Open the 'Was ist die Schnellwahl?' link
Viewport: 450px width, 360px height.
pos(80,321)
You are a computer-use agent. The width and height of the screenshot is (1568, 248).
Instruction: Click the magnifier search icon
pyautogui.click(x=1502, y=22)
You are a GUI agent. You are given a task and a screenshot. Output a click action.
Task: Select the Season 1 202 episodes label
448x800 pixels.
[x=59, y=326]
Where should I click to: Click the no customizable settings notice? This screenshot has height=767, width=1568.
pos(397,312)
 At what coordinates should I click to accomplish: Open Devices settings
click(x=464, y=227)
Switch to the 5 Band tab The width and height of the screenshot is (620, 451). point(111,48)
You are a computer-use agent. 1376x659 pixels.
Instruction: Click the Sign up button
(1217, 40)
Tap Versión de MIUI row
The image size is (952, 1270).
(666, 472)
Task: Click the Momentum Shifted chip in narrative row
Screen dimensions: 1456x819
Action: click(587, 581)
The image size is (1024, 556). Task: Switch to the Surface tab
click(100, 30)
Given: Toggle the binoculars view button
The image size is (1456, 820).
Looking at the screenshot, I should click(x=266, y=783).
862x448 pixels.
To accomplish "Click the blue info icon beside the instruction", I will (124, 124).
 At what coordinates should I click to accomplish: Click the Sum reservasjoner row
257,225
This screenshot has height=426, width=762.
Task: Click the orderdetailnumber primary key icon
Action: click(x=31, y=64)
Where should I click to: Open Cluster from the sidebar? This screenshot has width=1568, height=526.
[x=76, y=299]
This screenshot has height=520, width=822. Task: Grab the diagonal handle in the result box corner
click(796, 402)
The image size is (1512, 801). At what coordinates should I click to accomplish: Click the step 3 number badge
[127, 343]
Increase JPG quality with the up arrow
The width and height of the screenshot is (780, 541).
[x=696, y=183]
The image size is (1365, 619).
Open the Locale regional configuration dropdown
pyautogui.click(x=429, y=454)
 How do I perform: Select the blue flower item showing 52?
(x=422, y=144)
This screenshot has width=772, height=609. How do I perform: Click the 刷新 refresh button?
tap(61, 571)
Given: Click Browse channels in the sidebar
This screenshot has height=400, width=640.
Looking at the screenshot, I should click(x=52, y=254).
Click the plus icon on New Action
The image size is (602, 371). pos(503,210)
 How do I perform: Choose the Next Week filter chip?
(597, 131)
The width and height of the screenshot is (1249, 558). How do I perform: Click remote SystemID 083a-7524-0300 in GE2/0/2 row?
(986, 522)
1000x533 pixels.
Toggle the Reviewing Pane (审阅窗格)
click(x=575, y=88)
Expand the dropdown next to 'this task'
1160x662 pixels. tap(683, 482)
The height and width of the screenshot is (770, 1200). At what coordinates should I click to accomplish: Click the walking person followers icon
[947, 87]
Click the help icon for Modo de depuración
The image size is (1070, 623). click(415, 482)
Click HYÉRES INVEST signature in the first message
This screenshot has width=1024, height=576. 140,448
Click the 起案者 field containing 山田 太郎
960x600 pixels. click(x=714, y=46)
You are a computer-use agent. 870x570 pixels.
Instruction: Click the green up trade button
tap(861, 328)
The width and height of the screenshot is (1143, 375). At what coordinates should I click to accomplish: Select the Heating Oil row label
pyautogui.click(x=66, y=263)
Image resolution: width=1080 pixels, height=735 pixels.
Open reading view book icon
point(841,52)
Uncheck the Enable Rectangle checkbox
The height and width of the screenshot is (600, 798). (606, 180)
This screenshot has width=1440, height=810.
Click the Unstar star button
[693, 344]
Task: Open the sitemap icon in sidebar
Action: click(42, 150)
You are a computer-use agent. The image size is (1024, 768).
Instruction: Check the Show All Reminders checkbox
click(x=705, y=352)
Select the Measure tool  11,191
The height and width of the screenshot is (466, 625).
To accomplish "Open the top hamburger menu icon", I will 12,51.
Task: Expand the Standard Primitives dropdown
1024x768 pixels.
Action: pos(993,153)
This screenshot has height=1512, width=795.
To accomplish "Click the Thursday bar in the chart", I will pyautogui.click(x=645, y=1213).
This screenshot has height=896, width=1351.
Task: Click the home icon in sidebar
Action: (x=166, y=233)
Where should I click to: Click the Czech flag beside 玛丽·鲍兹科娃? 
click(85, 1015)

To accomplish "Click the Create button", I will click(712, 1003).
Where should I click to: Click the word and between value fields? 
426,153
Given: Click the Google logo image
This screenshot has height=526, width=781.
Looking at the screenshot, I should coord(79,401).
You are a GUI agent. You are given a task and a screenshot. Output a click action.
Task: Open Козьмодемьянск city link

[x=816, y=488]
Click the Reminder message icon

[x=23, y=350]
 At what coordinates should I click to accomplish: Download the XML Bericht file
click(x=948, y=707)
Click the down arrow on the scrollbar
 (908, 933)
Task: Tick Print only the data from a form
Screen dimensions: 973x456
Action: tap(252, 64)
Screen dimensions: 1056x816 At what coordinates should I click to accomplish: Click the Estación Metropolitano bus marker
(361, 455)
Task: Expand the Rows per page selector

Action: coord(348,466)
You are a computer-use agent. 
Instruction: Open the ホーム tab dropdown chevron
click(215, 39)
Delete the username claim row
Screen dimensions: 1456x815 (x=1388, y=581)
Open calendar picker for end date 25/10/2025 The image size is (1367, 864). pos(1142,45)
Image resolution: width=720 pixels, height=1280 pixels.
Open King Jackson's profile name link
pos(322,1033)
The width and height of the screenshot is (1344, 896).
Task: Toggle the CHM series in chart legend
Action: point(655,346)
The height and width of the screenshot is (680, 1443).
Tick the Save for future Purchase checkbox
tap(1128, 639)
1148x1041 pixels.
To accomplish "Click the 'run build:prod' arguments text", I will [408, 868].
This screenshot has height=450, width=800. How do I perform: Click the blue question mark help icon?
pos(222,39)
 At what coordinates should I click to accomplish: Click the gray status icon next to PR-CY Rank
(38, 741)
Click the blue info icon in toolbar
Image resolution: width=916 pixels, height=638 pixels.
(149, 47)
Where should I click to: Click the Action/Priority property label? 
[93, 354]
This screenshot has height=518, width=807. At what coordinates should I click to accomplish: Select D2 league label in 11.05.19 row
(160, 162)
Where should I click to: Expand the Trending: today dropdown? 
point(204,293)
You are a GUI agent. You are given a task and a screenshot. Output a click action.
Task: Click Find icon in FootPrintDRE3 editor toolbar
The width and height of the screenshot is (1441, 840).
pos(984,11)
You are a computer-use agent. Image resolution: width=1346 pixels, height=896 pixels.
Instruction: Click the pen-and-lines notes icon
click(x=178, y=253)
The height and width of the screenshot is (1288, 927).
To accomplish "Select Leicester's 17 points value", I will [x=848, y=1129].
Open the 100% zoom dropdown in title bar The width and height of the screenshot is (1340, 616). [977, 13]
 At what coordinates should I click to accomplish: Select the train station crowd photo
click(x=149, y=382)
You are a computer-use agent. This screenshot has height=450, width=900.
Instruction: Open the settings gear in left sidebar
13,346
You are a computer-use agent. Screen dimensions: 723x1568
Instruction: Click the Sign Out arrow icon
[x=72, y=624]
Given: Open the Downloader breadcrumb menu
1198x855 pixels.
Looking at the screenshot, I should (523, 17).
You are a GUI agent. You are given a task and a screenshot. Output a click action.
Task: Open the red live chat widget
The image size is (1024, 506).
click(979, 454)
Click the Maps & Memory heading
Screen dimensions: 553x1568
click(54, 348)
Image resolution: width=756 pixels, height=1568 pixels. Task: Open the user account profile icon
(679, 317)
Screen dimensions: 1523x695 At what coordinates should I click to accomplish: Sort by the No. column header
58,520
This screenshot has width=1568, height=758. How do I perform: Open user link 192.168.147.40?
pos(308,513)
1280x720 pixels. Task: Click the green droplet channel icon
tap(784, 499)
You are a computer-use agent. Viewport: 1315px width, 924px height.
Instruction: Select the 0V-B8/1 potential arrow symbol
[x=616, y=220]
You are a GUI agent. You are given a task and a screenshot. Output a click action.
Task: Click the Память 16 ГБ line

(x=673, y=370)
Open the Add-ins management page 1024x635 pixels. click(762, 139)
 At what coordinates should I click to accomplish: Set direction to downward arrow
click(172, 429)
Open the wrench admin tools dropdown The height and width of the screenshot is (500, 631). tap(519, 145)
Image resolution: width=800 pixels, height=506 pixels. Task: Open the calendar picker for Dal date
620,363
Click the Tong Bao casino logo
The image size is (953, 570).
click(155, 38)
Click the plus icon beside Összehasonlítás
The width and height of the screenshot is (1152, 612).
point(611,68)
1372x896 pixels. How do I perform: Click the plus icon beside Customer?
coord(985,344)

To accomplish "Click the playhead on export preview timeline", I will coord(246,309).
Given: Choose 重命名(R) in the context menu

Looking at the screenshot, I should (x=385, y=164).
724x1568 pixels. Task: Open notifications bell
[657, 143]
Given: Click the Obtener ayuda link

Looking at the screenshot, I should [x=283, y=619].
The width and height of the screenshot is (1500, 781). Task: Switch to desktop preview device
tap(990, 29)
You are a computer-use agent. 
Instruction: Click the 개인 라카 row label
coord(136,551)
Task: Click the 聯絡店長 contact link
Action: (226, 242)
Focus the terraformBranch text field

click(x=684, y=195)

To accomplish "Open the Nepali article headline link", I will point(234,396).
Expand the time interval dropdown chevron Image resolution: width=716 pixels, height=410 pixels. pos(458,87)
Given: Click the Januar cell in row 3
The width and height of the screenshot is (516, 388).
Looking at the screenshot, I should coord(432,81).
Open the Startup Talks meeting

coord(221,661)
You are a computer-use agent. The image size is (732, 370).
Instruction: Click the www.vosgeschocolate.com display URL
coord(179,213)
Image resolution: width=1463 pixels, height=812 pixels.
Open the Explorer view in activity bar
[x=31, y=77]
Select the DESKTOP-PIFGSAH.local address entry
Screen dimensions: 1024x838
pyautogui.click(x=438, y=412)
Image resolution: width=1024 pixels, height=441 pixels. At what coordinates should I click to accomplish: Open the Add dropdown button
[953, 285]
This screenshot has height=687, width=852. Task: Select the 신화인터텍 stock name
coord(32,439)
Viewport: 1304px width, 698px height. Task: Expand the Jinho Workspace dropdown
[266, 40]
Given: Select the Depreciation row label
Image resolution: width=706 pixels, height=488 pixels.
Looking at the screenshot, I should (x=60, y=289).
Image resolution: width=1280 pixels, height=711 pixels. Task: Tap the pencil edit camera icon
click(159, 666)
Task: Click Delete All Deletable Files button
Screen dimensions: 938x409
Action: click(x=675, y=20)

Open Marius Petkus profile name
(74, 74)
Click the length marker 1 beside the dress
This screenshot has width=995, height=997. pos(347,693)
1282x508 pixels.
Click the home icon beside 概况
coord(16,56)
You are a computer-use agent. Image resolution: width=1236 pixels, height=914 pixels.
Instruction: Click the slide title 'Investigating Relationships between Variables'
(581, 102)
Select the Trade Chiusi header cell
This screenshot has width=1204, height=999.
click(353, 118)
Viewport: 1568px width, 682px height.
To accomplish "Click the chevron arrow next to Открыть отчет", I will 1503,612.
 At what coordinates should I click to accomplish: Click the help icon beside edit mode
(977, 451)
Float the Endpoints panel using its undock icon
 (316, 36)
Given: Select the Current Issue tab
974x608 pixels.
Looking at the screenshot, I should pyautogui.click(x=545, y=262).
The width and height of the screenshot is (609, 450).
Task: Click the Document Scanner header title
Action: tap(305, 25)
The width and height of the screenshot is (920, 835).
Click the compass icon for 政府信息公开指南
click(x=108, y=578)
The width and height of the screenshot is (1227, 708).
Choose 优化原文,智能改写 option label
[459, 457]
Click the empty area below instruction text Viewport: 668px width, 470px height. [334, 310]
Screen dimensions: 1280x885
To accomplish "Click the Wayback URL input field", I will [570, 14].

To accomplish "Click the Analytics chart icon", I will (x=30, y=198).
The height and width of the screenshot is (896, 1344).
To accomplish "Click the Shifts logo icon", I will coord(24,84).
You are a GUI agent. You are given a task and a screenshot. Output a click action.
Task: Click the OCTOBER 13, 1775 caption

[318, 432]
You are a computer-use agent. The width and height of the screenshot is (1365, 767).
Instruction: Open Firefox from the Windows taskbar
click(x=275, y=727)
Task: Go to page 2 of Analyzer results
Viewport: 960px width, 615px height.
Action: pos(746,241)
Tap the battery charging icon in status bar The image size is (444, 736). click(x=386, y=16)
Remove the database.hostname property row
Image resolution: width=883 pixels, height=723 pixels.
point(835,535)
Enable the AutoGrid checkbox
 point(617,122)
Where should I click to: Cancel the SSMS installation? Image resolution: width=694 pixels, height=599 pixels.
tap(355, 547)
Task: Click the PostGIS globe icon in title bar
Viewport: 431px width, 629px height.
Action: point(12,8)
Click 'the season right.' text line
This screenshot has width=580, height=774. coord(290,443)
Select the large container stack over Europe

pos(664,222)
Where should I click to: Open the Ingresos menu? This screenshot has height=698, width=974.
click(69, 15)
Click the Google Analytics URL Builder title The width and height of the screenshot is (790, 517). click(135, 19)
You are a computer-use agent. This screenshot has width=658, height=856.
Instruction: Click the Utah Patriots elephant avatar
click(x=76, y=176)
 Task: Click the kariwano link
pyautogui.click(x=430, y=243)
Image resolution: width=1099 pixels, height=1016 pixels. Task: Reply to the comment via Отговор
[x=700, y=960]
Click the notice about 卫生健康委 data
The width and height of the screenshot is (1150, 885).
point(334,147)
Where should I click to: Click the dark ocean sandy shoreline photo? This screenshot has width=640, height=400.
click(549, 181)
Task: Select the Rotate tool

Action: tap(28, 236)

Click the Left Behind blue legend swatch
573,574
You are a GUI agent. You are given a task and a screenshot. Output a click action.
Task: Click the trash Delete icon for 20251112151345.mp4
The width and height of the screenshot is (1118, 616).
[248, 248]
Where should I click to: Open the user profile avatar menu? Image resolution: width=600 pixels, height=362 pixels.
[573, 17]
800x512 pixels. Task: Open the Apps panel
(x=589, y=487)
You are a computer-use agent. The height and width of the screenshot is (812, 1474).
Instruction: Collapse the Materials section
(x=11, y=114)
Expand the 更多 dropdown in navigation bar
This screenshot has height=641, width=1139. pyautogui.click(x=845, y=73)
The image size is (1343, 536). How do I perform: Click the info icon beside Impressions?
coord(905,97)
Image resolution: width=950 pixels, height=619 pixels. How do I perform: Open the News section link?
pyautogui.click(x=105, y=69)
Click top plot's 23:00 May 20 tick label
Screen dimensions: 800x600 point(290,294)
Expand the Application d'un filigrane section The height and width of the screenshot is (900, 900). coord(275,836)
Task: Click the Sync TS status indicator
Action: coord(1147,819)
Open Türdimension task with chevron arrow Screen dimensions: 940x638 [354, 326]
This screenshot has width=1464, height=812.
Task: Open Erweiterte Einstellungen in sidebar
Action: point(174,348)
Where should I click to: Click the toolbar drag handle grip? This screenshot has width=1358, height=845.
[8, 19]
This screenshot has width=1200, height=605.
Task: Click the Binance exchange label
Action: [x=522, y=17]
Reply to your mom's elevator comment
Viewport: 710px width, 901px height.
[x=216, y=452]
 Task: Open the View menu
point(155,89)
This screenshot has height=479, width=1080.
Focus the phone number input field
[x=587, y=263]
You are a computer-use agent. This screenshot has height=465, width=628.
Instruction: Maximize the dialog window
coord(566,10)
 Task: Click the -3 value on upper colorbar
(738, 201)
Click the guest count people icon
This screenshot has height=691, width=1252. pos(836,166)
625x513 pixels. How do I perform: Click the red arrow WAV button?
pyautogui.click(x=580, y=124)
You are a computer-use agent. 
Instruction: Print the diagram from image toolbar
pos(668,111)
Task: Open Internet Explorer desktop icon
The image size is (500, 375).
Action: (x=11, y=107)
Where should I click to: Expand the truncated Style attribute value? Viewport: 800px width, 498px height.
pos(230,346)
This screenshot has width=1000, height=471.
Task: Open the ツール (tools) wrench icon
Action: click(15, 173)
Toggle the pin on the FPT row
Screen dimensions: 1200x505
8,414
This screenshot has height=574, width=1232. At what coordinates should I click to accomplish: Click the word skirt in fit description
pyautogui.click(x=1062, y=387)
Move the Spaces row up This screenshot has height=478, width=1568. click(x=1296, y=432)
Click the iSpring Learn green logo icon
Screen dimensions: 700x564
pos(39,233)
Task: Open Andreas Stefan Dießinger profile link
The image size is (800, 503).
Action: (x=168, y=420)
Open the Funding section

================================

* _EXERCISE GOAL_
Look through the entries. Copy out each line with "Analytics" in it.

* _WRITTEN RESPONSE_
To accomplish "Click the Analytics chart icon", I will (x=30, y=198).
Click the Google Analytics URL Builder title The width and height of the screenshot is (790, 517). click(135, 19)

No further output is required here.